When I used to crisscross the Jacksonville bridges as an intern for the Film and Television Office, I remember stopping at a downtown red light and feeling as if infinity was found in a combination of those straight roads and that which was underneath my seat. It was a precipice, a Forrest Gump moment, right before he started running across the country, touching an ocean, and, because he could, running right back to the other coast.
Yet those days were on a mountain bike, which may feel abundant in the amount of things one can jump over, how the shocks take the abuse of constant leaping off curbs and going places that would make the Fuji cry tears of degreaser and lubricant. I have no regrets, but I wonder, in those days, if I ever felt the draw to live life more abundantly and shut it out because of my obligations to get to work on time or this or that. Did I want to ride off into the sunset? Why didn't I?
Training, I miss DC. Jacksonville doesn't have the hills, the grandiose architecture and numerous points of interest punctuating the ride, the convenient bike lanes in every direction, the roads through Rock Creek Park closed on weekends to cyclists and joggers. Conversely, the bus drivers here haven't almost killed me yet--which is a good thing, because one knocked me off my bike once in DC--and here people are much more likely to talk to you on the side of the road, cyclists waving a kind hand, and, if they're dismounted from their bike, they are usually jovial and up for a conversation.
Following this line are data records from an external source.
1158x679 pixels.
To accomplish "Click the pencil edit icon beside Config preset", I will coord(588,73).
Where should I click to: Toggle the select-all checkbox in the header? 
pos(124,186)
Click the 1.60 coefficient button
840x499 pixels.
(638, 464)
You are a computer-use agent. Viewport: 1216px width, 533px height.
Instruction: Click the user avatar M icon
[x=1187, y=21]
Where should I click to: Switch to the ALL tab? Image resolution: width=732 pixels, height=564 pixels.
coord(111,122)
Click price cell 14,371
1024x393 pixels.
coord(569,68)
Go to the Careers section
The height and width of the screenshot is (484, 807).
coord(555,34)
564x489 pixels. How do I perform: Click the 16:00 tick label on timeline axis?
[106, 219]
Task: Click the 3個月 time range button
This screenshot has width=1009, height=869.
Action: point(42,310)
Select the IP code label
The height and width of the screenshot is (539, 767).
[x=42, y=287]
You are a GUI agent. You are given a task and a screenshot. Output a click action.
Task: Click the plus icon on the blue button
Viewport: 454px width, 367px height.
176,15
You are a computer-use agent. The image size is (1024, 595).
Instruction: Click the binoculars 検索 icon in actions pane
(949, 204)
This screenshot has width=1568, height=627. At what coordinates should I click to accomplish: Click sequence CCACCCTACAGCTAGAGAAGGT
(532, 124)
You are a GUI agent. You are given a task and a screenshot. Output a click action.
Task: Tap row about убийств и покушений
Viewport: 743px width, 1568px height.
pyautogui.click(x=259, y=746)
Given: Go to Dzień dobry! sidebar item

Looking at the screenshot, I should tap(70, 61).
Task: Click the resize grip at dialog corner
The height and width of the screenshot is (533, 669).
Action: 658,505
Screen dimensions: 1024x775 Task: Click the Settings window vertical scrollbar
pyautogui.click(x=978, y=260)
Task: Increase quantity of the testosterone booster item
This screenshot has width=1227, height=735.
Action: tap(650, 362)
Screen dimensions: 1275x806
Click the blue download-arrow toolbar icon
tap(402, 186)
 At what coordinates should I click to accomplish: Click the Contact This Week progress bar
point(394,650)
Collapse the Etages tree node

So what is abundant life? You know, the precipice moment where you feel not only on top of the world, but as if you have your whole life in front of you?
Too often I cop out and make abundant life something to do with one's setting. Indeed, in some places, DC for instance, life is almost spoon-fed to you, the diversity obvious, the bike lanes safe and convenient, the people all walking to work at a distance one could reach out and touch them; yet that isn't yourself coming to the precipice, it is outward stimuli continually keeping you on your toes. When I came to DC, weighed down by the defeat of a terrible economy, being turned away by publishers, etc. I needed that stimuli, and so do most of us, I think, for a time, if only to get us out of our own heads and move us toward peace with our brothers and sisters of disparate backgrounds and upbringings.
But honestly I think abundant life, and all of the empowerment that comes with it, is a function of stewardship. Of tending a garden. Of getting exercise. Of pausing the movie and taking a friend's call, surprised by how difficult and purposeful that action. Moreover, this is a stewardship of our own selves, of what God has given us in the beginning and as we've grown: our passions, our interests, our relationships... Abundant life for me is busting my butt to write my play and seeing it finally performed. It's caring for a piece of machinery so that I can use it to cycle through the thick Florida air. It's--heck, why not--it's not dating for a while, then meeting someone interesting, and they say yes. And I can't even imagine what Andy and Tawny have to say about this, staring into the eyes of their sleeping child, she who looks like both of them, learning all she knows about love from the two people so gently rocking her back to sleep.